On the third rung, the wire wrapped around the steel core is the ‘CR’ circle. ‘CR’ is Control Relay. Note how the contacts also have ‘CR’ labels, indicating they’re associated with the ‘CR’ control relay.

The push button remains as previously shown, and the last two symbols are the red and green lights on rungs #1 and #2 respectively.

Now, Schematic #6 operates similarly to Schematic #3, which we previously discussed. The red light will remain on as long as the push button isn’t pressed. Once you press the push-button, CR charges and the green light turns on and the red light turns off. Schematic #7 below illustrates this.

Schematic #7

electric relay control schematic 9

How read and follow electromechanical relay operations in schematics?

Per industry standards, control relays are shown in their de-energized state on schematics. Take a look at Schematic #6 again.

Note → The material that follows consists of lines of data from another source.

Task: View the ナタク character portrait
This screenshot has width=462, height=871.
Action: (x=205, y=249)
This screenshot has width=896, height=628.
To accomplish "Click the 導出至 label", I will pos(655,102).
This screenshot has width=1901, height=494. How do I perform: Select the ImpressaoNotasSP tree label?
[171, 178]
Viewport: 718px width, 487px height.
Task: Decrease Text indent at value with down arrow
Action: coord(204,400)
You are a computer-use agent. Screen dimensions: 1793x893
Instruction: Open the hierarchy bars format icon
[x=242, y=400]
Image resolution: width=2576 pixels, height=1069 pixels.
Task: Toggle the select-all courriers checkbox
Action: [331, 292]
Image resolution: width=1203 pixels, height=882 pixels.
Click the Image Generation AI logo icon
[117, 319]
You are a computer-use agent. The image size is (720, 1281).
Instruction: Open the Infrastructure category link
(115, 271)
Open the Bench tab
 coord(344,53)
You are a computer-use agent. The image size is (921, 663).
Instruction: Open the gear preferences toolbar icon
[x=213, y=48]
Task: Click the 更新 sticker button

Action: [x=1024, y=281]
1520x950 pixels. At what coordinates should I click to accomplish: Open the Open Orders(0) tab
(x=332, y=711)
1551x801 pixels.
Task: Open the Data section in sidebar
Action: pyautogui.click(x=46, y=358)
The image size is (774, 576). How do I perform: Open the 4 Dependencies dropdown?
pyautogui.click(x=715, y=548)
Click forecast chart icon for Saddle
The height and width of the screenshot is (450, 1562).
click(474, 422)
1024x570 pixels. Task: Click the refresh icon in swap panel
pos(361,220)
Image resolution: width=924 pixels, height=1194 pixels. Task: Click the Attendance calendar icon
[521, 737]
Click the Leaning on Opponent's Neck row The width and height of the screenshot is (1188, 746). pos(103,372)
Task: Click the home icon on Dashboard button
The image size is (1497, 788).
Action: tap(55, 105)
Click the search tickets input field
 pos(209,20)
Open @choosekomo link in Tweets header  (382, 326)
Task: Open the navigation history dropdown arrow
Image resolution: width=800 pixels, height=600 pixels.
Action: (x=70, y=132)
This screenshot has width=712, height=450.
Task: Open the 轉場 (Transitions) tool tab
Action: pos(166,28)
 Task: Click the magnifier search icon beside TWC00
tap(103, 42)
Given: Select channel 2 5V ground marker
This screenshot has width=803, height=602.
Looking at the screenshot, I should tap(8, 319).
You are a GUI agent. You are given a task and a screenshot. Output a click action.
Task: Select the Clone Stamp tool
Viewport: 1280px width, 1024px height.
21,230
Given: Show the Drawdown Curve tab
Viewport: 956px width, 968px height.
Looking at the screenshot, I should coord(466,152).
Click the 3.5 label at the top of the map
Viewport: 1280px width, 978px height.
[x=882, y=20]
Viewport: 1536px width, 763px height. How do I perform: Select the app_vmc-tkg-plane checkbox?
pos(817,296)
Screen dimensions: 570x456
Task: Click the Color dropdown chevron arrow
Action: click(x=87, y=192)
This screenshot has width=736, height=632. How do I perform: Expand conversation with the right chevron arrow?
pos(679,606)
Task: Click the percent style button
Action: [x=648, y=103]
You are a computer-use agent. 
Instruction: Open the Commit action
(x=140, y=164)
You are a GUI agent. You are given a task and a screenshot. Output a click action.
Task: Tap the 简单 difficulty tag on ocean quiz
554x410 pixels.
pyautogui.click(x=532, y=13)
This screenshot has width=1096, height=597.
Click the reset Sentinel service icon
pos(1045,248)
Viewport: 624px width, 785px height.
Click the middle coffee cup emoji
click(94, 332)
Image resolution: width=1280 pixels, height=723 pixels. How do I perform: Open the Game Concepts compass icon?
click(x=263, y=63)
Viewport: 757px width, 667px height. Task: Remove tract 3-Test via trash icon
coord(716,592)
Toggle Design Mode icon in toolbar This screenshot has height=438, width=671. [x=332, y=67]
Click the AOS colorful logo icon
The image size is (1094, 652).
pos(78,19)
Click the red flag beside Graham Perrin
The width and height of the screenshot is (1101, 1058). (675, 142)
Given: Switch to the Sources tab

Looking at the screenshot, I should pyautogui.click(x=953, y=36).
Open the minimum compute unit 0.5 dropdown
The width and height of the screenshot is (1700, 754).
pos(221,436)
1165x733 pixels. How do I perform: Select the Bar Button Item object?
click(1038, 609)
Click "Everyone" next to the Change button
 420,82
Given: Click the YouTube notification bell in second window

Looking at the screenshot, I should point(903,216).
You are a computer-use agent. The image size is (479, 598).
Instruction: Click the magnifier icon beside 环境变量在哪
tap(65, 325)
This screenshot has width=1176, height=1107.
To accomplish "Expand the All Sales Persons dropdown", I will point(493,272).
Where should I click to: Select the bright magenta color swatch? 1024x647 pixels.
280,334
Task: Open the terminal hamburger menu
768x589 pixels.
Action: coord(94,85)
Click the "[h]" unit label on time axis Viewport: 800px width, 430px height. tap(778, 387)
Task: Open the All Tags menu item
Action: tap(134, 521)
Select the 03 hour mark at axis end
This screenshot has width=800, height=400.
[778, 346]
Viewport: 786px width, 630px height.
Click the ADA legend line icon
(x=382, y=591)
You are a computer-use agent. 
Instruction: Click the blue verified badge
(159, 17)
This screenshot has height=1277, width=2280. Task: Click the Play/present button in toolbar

The normally closed CR contact in the top rung is closed when CR is de-energized. Similarly, the CR contact in the middle rung is open when CR is de-energized. So, electrical contacts have the two following states:

  • Open
  • Closed

Now, simply switch the state of the electrical contacts when CR becomes energized. This happens when current flows through CR. The N.O. contact becomes a N.C. contact, and the N.C. contact becomes a N.O. contact.

Electromechanical relay operation wrap-up

Once you understand electromechanical relay operation, you can create many cool designs. You can make machines operate any way you wish, without any computers.

Interestingly, this capability fueled the innovation we see today. Power grids were able to efficiently operate, leading other industries to grow.

To close out, I want to dedicate this post to Philip J. O’Keefe. His blog and helpfulness greatly assisted me when I was a young engineer and inspired this post.

What are your thoughts on the operation of electromechanical relays? Have you ever created an electromagnet?